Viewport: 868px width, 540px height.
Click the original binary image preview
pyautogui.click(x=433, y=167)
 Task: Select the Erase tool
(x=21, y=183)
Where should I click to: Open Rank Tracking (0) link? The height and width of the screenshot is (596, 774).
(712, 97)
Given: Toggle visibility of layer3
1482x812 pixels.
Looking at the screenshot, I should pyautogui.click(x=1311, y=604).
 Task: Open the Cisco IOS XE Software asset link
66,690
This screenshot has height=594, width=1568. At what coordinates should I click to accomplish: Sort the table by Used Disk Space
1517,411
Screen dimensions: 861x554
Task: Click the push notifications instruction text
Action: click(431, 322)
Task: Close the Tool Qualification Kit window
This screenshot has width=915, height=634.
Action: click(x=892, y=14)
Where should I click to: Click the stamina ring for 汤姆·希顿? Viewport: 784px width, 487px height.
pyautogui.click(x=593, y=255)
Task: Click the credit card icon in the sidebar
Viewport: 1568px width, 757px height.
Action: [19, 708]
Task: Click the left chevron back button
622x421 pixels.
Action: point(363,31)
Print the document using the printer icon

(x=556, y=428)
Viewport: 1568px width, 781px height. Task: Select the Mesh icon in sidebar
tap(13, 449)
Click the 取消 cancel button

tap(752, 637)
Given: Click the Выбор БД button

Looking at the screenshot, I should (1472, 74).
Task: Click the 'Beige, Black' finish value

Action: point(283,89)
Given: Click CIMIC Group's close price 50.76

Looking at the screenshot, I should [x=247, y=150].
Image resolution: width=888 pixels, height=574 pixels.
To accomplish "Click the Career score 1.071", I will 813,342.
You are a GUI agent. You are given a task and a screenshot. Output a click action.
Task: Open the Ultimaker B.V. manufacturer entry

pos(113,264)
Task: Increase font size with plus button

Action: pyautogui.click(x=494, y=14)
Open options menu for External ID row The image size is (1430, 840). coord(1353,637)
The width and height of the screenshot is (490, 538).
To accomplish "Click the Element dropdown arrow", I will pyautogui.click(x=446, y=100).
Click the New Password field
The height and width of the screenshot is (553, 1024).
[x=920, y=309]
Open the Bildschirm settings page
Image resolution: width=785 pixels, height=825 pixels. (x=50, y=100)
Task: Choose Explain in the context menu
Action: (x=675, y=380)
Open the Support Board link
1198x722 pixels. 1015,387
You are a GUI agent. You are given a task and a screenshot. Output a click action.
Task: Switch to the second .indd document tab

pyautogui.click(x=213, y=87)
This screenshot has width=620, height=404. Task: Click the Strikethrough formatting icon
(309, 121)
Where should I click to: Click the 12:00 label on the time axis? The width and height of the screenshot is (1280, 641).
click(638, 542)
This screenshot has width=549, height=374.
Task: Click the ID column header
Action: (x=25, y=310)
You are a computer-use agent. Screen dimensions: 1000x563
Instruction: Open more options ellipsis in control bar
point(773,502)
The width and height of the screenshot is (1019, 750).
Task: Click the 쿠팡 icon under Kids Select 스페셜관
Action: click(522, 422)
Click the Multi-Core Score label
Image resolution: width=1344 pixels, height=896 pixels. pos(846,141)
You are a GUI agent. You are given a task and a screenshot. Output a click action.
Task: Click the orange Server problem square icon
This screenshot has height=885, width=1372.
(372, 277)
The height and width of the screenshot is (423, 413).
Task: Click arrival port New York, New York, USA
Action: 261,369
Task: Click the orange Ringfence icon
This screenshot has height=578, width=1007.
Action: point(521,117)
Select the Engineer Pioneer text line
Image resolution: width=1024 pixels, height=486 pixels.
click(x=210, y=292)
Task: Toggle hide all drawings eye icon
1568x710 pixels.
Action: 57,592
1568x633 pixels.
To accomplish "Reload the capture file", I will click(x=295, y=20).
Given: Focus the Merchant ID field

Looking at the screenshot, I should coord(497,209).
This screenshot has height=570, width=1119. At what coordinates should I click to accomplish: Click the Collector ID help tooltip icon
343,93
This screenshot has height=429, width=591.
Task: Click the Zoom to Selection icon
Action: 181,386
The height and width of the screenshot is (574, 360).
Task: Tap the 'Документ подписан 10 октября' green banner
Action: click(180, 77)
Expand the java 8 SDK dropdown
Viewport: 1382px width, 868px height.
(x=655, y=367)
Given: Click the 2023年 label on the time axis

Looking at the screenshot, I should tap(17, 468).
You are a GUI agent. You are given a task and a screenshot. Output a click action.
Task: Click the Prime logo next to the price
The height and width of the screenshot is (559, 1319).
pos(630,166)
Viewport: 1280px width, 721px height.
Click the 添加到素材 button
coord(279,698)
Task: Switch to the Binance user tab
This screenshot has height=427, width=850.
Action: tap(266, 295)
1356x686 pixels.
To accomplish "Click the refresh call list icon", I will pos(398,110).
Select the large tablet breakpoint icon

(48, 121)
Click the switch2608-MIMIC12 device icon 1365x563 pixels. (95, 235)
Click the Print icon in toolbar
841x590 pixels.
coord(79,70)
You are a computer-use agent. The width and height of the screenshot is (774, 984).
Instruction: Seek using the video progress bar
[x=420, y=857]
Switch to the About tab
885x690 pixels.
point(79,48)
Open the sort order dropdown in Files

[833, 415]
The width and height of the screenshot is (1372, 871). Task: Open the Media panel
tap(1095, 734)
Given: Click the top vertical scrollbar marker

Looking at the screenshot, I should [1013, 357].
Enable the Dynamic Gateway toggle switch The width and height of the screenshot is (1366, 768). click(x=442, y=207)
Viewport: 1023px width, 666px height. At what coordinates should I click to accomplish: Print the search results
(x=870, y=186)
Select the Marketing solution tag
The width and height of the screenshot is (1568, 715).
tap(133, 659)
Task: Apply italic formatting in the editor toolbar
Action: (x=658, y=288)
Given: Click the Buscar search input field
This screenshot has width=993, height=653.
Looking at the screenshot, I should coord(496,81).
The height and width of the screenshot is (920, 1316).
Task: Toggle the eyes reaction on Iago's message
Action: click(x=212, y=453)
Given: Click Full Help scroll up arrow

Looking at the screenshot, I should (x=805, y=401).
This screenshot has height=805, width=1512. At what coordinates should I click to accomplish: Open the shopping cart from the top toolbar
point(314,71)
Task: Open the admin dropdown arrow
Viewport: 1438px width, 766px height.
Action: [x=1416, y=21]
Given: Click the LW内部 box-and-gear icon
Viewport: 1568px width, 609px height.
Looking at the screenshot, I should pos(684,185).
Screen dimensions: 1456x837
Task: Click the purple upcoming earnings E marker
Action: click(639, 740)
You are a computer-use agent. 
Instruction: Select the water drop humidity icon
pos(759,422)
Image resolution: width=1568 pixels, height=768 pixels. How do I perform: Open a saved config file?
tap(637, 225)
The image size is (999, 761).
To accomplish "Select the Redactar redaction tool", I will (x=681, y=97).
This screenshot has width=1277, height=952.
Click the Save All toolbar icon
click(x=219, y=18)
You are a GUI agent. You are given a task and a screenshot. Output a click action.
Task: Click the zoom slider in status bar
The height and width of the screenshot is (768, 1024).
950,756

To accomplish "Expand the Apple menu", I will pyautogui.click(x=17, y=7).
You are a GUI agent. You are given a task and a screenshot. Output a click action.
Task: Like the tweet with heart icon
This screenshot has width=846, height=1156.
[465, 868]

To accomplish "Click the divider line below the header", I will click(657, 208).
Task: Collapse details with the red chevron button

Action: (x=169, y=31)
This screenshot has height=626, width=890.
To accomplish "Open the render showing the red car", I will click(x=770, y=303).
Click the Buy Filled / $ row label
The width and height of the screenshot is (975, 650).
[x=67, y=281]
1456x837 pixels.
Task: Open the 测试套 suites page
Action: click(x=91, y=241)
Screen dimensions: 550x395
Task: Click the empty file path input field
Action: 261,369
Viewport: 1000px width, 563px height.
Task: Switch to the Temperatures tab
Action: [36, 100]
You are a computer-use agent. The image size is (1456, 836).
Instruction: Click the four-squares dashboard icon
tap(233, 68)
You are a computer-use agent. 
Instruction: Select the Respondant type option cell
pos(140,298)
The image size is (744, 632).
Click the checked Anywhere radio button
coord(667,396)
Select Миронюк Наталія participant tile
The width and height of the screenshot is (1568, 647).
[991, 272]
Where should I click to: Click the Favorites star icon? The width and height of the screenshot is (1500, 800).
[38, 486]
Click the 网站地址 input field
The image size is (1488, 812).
◆ ◆ ◆ ◆ ◆ ◆ ◆
▸ To be done: Extract the items above from the start of the records through the line containing "Action: click(x=892, y=14)", reproducing each line without alteration, both ends included.

▸ Task answer:
Viewport: 868px width, 540px height.
Click the original binary image preview
pyautogui.click(x=433, y=167)
 Task: Select the Erase tool
(x=21, y=183)
Where should I click to: Open Rank Tracking (0) link? The height and width of the screenshot is (596, 774).
(712, 97)
Given: Toggle visibility of layer3
1482x812 pixels.
Looking at the screenshot, I should pyautogui.click(x=1311, y=604).
 Task: Open the Cisco IOS XE Software asset link
66,690
This screenshot has height=594, width=1568. At what coordinates should I click to accomplish: Sort the table by Used Disk Space
1517,411
Screen dimensions: 861x554
Task: Click the push notifications instruction text
Action: click(431, 322)
Task: Close the Tool Qualification Kit window
This screenshot has width=915, height=634.
Action: click(x=892, y=14)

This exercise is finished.